BUG/MEDIUM: quic: Too short Initial packet sent (enc. level allocation failed)

If the Handshake encryption level could not be allocated, this could lead
to Initial packets to be sent because no Handshake CRYPTO frames were generated.

Furthermore in such an allocation failure case, the connection should be closed
as soon as possible. This is done making ha_quic_set_encryption_secrets() return
0 upon an encryption level allocation failure.

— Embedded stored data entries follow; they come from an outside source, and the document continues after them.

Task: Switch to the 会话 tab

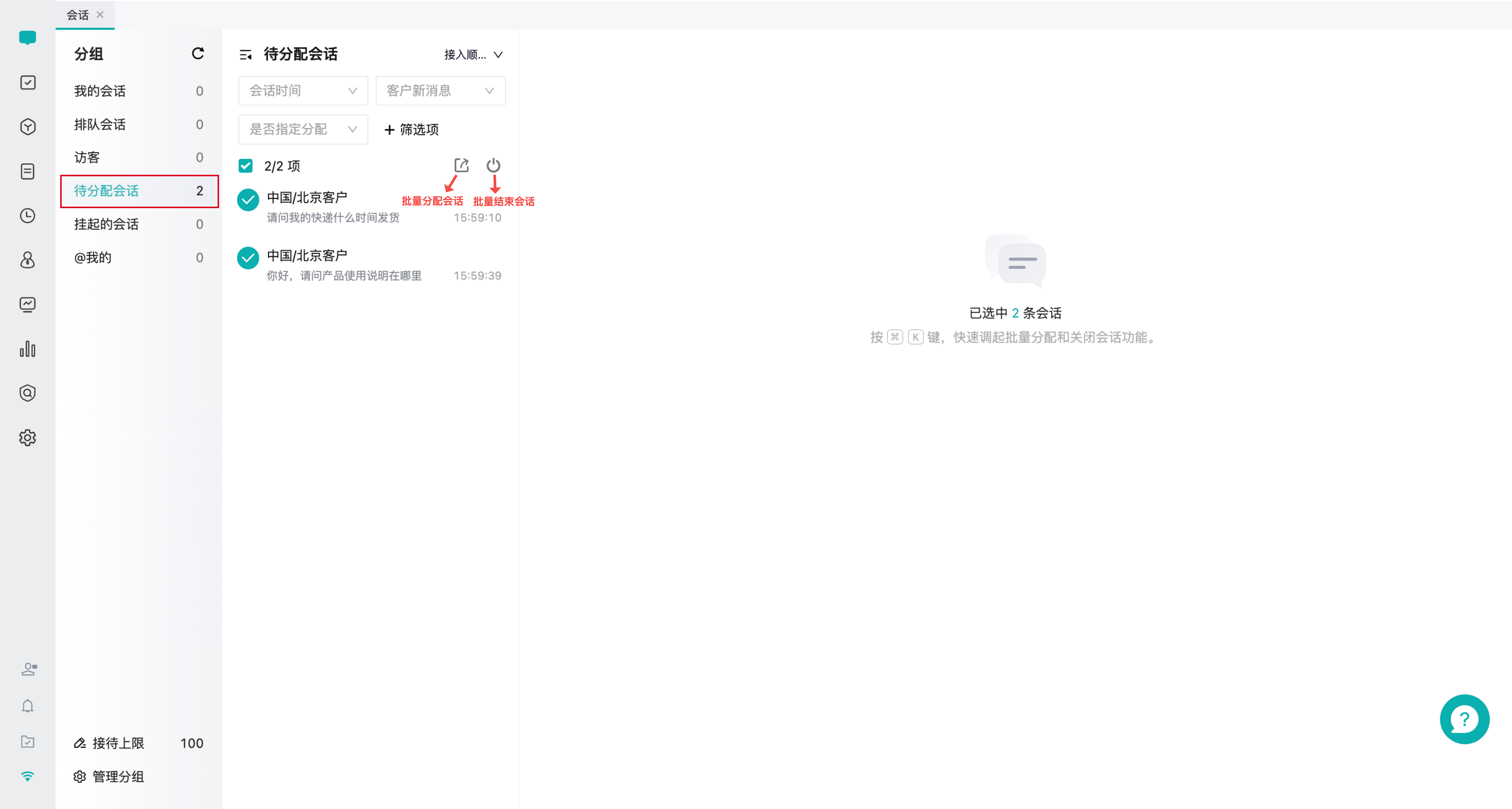Action: point(78,15)

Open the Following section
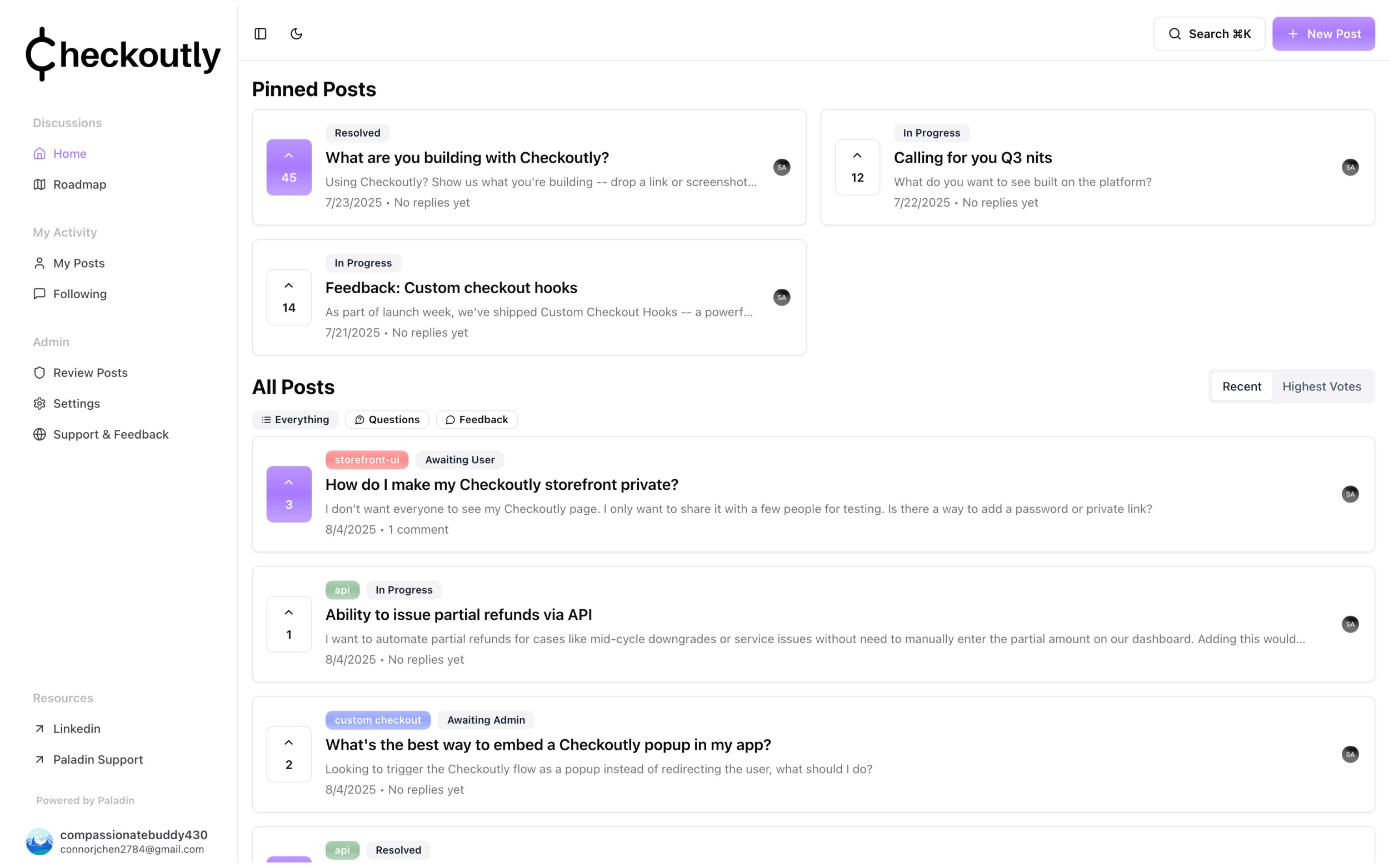(x=80, y=294)
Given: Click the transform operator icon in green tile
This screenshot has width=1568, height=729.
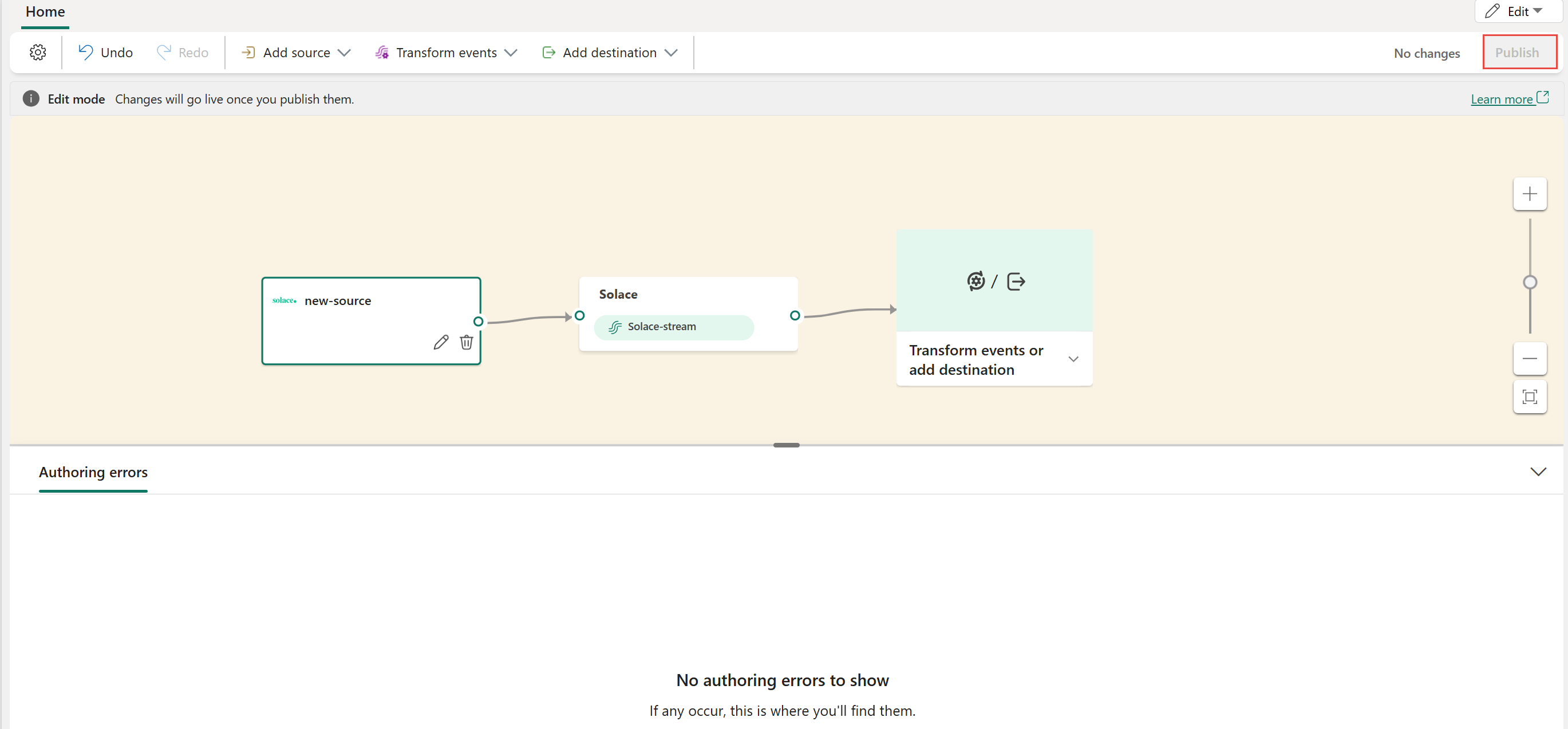Looking at the screenshot, I should point(975,281).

Also fix a typo in the trace in relation to this allocation failure.

No need to be backported.

diff --git a/src/quic_ssl.c b/src/quic_ssl.c
index 14a5eca86cb1d9f99f158c7f84c9ae2542f89096..085f4b8b325da3c04405fd467999a4ea2de07a80 100644 (file)
--- a/src/quic_ssl.c
+++ b/src/quic_ssl.c
@@ -173,8 +173,8 @@ static int ha_quic_set_encryption_secrets(SSL *ssl, enum ssl_encryption_level_t
        BUG_ON(secret_len > QUIC_TLS_SECRET_LEN);
 
        if (!*qel && !qc_enc_level_alloc(qc, pktns, qel, level)) {
-               TRACE_PROTO("Could not allocated an encryption level", QUIC_EV_CONN_ADDDATA, qc);
-               goto out;
+               TRACE_PROTO("Could not allocate an encryption level", QUIC_EV_CONN_ADDDATA, qc);
+               goto leave;
        }
 
        tls_ctx = &(*qel)->tls_ctx;